EXERCISE DIRECTIONS:
In the stretch from the line containing "이용약관 · 정책 (290, 2497)" through the end of the lines, swap "Gitar" for "Guitar" and reproduce those lines with nothing else changed.

Lines for locating described items
--
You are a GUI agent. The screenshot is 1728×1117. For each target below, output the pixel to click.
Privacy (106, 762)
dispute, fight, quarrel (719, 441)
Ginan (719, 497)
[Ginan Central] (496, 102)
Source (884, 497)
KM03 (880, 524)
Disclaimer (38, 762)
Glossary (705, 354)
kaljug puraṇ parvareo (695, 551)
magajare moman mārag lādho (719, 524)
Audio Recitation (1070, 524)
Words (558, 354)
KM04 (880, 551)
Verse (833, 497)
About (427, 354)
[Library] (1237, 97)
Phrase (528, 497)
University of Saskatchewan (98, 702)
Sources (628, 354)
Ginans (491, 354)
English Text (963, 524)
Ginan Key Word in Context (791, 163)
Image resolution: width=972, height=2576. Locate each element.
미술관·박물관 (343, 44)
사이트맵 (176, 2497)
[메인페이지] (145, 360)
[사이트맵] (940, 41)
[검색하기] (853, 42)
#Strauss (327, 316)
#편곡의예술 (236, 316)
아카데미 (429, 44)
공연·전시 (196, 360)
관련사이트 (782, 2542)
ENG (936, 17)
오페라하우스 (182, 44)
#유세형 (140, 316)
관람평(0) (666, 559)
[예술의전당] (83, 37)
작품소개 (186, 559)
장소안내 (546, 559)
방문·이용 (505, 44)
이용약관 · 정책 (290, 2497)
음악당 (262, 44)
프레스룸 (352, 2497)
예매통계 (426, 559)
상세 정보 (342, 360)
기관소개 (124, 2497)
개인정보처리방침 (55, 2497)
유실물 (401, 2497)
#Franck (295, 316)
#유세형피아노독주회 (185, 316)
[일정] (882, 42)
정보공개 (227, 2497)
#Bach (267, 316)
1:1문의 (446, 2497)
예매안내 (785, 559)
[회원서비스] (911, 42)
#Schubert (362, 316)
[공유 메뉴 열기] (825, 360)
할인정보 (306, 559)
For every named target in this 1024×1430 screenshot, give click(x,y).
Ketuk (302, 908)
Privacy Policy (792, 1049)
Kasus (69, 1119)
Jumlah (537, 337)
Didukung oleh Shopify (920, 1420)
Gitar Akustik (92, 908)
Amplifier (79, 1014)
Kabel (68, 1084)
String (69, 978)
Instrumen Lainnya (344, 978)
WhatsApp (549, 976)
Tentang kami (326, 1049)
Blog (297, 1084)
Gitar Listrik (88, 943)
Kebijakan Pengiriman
--
ANSWER TO THIS PROBLEM:
이용약관 · 정책 (290, 2497)
음악당 (262, 44)
프레스룸 (352, 2497)
예매통계 (426, 559)
상세 정보 (342, 360)
기관소개 (124, 2497)
개인정보처리방침 (55, 2497)
유실물 (401, 2497)
#Franck (295, 316)
#유세형피아노독주회 (185, 316)
[일정] (882, 42)
정보공개 (227, 2497)
#Bach (267, 316)
1:1문의 (446, 2497)
예매안내 (785, 559)
[회원서비스] (911, 42)
#Schubert (362, 316)
[공유 메뉴 열기] (825, 360)
할인정보 (306, 559)
For every named target in this 1024×1430 screenshot, give click(x,y).
Ketuk (302, 908)
Privacy Policy (792, 1049)
Kasus (69, 1119)
Jumlah (537, 337)
Didukung oleh Shopify (920, 1420)
Guitar Akustik (92, 908)
Amplifier (79, 1014)
Kabel (68, 1084)
String (69, 978)
Instrumen Lainnya (344, 978)
WhatsApp (549, 976)
Tentang kami (326, 1049)
Blog (297, 1084)
Guitar Listrik (88, 943)
Kebijakan Pengiriman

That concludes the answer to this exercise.